Would you work out how many of the lines below hold "icon" and reply with nothing but the number?

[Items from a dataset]
-- Opening Marker --

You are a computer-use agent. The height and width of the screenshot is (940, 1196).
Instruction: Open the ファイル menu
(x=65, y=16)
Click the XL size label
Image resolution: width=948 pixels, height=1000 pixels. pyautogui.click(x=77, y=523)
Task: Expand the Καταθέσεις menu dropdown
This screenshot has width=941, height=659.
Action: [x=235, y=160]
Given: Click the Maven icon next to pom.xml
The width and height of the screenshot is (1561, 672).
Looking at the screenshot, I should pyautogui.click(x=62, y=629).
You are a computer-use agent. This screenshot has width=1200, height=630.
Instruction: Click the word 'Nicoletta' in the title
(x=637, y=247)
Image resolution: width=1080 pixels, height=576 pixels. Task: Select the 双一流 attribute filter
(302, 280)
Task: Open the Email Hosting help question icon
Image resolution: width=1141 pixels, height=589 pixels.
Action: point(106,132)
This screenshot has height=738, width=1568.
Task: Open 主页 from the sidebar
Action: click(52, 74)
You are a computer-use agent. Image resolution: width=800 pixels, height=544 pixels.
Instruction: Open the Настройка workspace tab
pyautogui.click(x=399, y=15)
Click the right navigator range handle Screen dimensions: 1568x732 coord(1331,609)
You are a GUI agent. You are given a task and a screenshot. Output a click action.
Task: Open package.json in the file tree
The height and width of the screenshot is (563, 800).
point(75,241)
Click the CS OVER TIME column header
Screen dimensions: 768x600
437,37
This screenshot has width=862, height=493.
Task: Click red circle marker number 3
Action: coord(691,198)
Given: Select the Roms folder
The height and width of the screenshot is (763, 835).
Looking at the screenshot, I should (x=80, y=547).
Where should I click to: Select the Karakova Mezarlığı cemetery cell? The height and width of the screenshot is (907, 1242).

-- Closing Marker --

### TASK RESULT
2